There's a wryly knowing tone set right from the start: There's a musical cue that plays over the title card that sounds for all the world like the Jimmy Hart version of the famous theme song to the *movie* Halloween. Both it and the CRT Jack-o-Lantern, complete with scanlines, that becomes a minor reoccurring motif even feels like they've been plucked from the opening to Halloween III: Season of the Witch (a movie that was, in part, about returning Halloween to its Celtic roots as a rejection of its commercialization, which is maybe fun to think about). And while the Tactical Robot the girls are chasing in this episode is clearly supposed to be a skeleton, it also *looks* a heck of a lot like the T-800 from The Terminator, which also means “No Thanks! No Need For a Halloween Party” is a considerably better Terminator pastiche than the *actual* Dirty Pair Terminator pastiche was: The Robot never stops running and is seemingly invincible (up until the climax, of course), but Kei and Yuri just find that annoying instead of terrifying.

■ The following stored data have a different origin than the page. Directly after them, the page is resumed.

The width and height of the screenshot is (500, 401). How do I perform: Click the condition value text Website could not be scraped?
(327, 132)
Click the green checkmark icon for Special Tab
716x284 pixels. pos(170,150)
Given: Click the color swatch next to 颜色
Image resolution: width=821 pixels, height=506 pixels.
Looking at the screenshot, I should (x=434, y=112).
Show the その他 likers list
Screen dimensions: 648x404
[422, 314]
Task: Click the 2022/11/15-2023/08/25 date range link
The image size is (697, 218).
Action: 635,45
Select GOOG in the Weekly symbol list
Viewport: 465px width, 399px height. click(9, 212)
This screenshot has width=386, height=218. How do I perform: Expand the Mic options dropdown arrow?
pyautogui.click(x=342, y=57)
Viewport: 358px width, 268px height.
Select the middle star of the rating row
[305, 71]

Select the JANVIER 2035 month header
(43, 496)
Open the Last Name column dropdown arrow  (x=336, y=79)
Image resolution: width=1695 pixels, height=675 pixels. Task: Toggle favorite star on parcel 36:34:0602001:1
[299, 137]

There's also the various criminal gangs the girls end up (completely accidentally and incidentally) taking down in their pursuit of the Tactical Robot, all of whom are in disguises themed after various fairy tales and children's literature: There's a Snow White and the Seven Dwarfs, an Ali Baba and the Forty Thieves, a gang that seems to have a pulp sci-fi theme and (much to my delight) an Alice in Wonderland. They all have the goal of blending in amongst all the other costumed revelers to take advantage of the night's confusion to commit crimes, and, interestingly, they all seem to have based their costumes around the Walt Disney versions of their characters (well, of the stories that Disney had made movies of by 1987 of course).

So there is a corporatist commentary here, but Dirty Pair doesn't stoop to a facile Charlie Brown bemoaning of commercialization either. Halloween is portrayed as something that doesn't really have a distinct identity anymore-The girls don't really know what it is (Yuri even says it's a custom that began on Earth so long ago its original meaning is probably lost), and the rest of Elenore City basically just uses it as an opportunity to throw a party. But the show doesn't say we should be ashamed by just throwing a party either: There's a festive, jovial tone to the whole story that seems to be saying that even if we're not entirely sure what we're celebrating, this doesn't mean celebrating itself is a bad thing. Everyone comes out to make the night fun in their own way, from the costumed partiers in the streets to the friends who go out for drinks together, to the Chinese immigrants who put on a traditional Dragon Dance display (and *aren't* racist stereotypes for once!). All except Chief Gooley of course, the programmatically gruff and hilariously high-strung workalholic salaryman who could be read as a Halloween Ebeneezer Scrooge if he wasn't totally irrelevant, which is, really, the way it should be.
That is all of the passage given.